◆ Records shown
"""

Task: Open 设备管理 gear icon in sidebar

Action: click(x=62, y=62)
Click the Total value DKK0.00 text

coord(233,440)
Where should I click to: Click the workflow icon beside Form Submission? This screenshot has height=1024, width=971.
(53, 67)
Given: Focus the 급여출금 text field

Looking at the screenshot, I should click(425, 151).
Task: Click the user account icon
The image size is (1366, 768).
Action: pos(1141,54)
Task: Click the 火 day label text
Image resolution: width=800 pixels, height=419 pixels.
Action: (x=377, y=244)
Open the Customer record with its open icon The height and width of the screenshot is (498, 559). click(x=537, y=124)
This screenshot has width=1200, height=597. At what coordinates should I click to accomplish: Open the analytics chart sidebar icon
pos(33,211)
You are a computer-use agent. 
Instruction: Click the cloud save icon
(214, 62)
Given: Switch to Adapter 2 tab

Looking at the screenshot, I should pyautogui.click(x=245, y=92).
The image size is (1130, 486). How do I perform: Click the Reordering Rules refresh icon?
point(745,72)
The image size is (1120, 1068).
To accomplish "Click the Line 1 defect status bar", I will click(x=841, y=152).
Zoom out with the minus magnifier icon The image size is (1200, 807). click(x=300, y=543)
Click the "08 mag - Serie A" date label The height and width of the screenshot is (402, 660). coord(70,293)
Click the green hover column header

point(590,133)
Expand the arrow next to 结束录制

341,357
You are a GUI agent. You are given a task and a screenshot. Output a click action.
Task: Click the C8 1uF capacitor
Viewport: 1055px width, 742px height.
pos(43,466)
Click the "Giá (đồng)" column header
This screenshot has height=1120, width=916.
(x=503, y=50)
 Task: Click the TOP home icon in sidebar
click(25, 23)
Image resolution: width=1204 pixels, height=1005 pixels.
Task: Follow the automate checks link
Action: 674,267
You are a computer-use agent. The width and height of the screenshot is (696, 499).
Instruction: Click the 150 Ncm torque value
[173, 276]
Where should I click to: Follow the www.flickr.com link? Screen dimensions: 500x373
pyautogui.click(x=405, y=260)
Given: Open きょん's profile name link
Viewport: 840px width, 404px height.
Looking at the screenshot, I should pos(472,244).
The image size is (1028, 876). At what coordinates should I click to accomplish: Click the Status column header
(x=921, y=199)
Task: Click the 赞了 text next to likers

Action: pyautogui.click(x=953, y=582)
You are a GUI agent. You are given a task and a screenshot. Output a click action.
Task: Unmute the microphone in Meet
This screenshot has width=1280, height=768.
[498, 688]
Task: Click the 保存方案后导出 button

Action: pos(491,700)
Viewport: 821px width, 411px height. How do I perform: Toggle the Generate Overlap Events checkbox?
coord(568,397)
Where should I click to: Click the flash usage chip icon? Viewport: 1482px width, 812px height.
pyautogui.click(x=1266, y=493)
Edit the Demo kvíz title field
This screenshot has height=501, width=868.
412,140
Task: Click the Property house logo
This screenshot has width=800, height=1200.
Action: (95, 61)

"""

◆ What the task requires
Keep only those lines of the records that hold "with", and return them.

◆ Solution to the exercise
Open the Customer record with its open icon The height and width of the screenshot is (498, 559). click(x=537, y=124)
Zoom out with the minus magnifier icon The image size is (1200, 807). click(x=300, y=543)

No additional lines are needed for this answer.